I don't use Colemak, but love the idea of remapping CapsLock.
My method is from:
First, I used "kbdutool.exe -u -w -s kbd*.klc" to get the kbd*.c file.
Then, I modified the "static ALLOC_SECTION_LDATA USHORT ausVK" section (line 28), just switched T0E (Backspace) and T3A (CapsLock).
Finally, I got the kbd*.dlls through cl.exe/rc.exe/link.exe command lines. (The arguments in the webpage is from MSKLC 1.3, for v1.4 you should use Process Monitor to get the correct arguments.)
I have used the remapped keyboard layout for 2 years. I haven't encountered any big problems. Some games may directly manipulate Scan Codes, may lead to some problems. But I don't play games much, so I can't verify.
The only small "problem" is On Screen Keyboard (osk.exe), it assumes all control keys (Ctrl/Shift/Alt/Tab/Backspace, ect) are not changed. CapsLock is still printed "CapsLock", But this won't change key behaviors. If you press "CapsLock" on OSK, you can still get "\b", but the "CapsLock" button shows the CapsLock are toggled. This really is not a big deal. And I think the main reason is that OSK assumes all control key are not remapped.
And personally, I don't think any program will "crash" because of remapping CapsLock.
You said, "basically any time KBDUTOOL.EXE thinks it is another keyboard type that it is building".
Whether I hacked the "kbd.h" or not, I got the same "kbd*.c" files by kbdutool.exe. The arguments of cl.exe/rc.exe/link.exe didn't show anything related to KBD_TYPE. And there is no KBD_TYPE definition in "kbd*.c".

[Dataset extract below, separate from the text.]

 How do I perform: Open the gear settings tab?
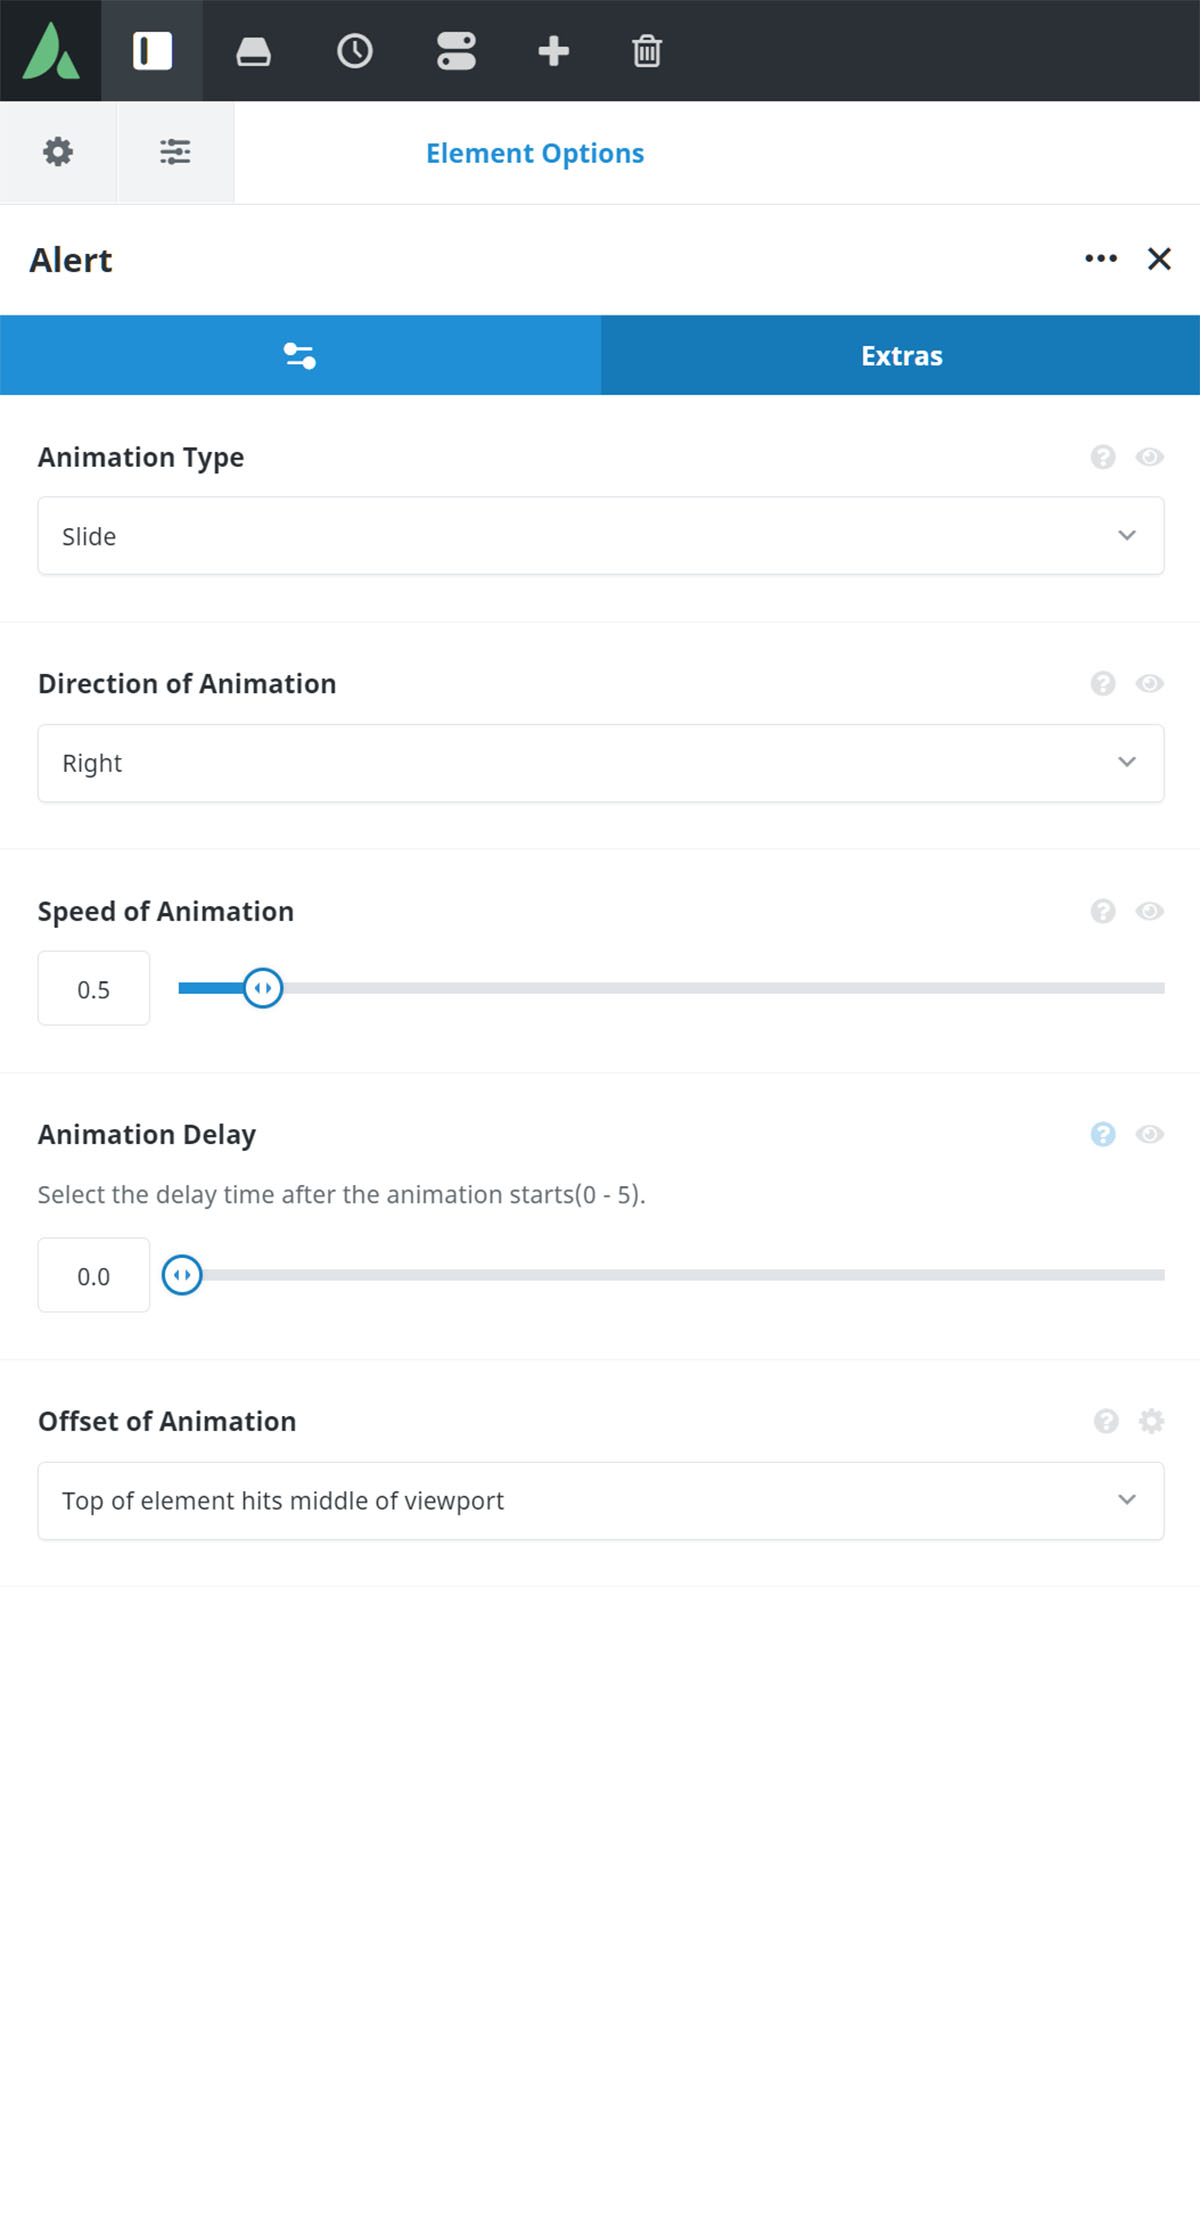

I don't know when the KBD_TYPE is defined when compling kbd*.dll files? Only one KBD_TYPE is defined in each kbd*.dll, right? My assumption is that MSKLC always assumes KBD_TYPE==4, or just leave it undefined, because its default value is 4.
And I don't think this is really a big problem. Most of us will never use other keyboards that KBD_TYPE is not 4.
Our goal is make it work for keyboards that we are using, that's enough. If in your opinion it's really a big promlem, what if we modify all the ranges of KBD_TYPE in kbd.h? Or maybe my solution of modify kbd*.c is a better solution?
My conlusion is that it's not "dangerous" at all.
MSKLC is really a great tool, but has many limitations. Yes, I know you just want to be 100% careful. But why can't MSKLC let us do something "at our own risk"? Sharewares like KBDEdit allow you to modify every key except Pause key. Another program (I forgot the name) allows you to generate dozens of Unicode characeters for each key (MSKLC has a limitation of 4).
I hope maybe in next version, MSKLC will be more flexible. (And Windows programs like OSK won't assume control keys are not remapped.)
BTW, another way of reamapping CapsLock is to modify Scan Code map (through applications like KeyTweak). But this method will affect all users of Windows, so it's not recommended if your computer is public or shared.
Also, you can use keyboard hook programs like AutoHotkey, but these programs aren't 100% stable.
So, I think modify keyboard layout is the best way of doing this, and more importantly, it doesn't require other applications.
Since I have cited examples where other people had problems when different keyboard types were chosen, why the solution won't always work has already been made pretty clear. The true solution will have to be one of the methods I mentioned.
As for new MSKLC releases, I have already given my thoughts on that both in this blog and elsewhere in other blogs.